→ **Collected data entries**:
━━━━━━

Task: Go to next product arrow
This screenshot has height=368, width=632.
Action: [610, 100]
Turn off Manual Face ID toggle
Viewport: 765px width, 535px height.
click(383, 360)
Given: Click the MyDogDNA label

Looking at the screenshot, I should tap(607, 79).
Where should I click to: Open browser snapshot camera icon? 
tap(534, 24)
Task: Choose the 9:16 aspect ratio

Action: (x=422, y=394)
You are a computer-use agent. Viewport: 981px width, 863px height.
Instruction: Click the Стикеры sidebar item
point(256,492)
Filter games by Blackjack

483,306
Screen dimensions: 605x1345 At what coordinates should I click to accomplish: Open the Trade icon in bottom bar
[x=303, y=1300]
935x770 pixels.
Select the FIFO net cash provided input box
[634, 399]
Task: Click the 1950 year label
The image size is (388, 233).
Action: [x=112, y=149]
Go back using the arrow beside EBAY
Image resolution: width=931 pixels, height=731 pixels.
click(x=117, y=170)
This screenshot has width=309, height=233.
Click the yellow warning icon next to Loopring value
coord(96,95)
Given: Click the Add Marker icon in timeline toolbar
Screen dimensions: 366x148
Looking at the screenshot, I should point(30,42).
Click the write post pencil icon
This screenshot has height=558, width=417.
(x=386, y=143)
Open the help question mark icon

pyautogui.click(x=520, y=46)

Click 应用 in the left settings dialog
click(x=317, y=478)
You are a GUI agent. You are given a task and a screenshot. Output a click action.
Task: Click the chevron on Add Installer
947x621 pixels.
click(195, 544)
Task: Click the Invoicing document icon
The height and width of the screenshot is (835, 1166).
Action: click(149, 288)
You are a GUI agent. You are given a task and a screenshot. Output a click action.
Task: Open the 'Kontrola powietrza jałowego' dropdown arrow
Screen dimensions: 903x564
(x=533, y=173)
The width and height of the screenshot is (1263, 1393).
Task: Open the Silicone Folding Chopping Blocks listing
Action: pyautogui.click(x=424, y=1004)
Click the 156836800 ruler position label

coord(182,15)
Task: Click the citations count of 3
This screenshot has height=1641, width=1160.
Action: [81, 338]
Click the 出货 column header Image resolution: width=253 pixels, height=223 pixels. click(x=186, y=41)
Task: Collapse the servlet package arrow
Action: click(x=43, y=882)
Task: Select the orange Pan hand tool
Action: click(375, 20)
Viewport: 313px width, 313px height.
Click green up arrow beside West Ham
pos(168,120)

━━━━━━

→ **Problem details**: Line by line, retype all of the records exactly.

→ **The answer**:
Task: Go to next product arrow
This screenshot has height=368, width=632.
Action: [610, 100]
Turn off Manual Face ID toggle
Viewport: 765px width, 535px height.
click(383, 360)
Given: Click the MyDogDNA label

Looking at the screenshot, I should tap(607, 79).
Where should I click to: Open browser snapshot camera icon? 
tap(534, 24)
Task: Choose the 9:16 aspect ratio

Action: (x=422, y=394)
You are a computer-use agent. Viewport: 981px width, 863px height.
Instruction: Click the Стикеры sidebar item
point(256,492)
Filter games by Blackjack

483,306
Screen dimensions: 605x1345 At what coordinates should I click to accomplish: Open the Trade icon in bottom bar
[x=303, y=1300]
935x770 pixels.
Select the FIFO net cash provided input box
[634, 399]
Task: Click the 1950 year label
The image size is (388, 233).
Action: [x=112, y=149]
Go back using the arrow beside EBAY
Image resolution: width=931 pixels, height=731 pixels.
click(x=117, y=170)
This screenshot has width=309, height=233.
Click the yellow warning icon next to Loopring value
coord(96,95)
Given: Click the Add Marker icon in timeline toolbar
Screen dimensions: 366x148
Looking at the screenshot, I should point(30,42).
Click the write post pencil icon
This screenshot has height=558, width=417.
(x=386, y=143)
Open the help question mark icon

pyautogui.click(x=520, y=46)

Click 应用 in the left settings dialog
click(x=317, y=478)
You are a GUI agent. You are given a task and a screenshot. Output a click action.
Task: Click the chevron on Add Installer
947x621 pixels.
click(195, 544)
Task: Click the Invoicing document icon
The height and width of the screenshot is (835, 1166).
Action: click(149, 288)
You are a GUI agent. You are given a task and a screenshot. Output a click action.
Task: Open the 'Kontrola powietrza jałowego' dropdown arrow
Screen dimensions: 903x564
(x=533, y=173)
The width and height of the screenshot is (1263, 1393).
Task: Open the Silicone Folding Chopping Blocks listing
Action: pyautogui.click(x=424, y=1004)
Click the 156836800 ruler position label

coord(182,15)
Task: Click the citations count of 3
This screenshot has height=1641, width=1160.
Action: [81, 338]
Click the 出货 column header Image resolution: width=253 pixels, height=223 pixels. click(x=186, y=41)
Task: Collapse the servlet package arrow
Action: click(x=43, y=882)
Task: Select the orange Pan hand tool
Action: click(375, 20)
Viewport: 313px width, 313px height.
Click green up arrow beside West Ham
pos(168,120)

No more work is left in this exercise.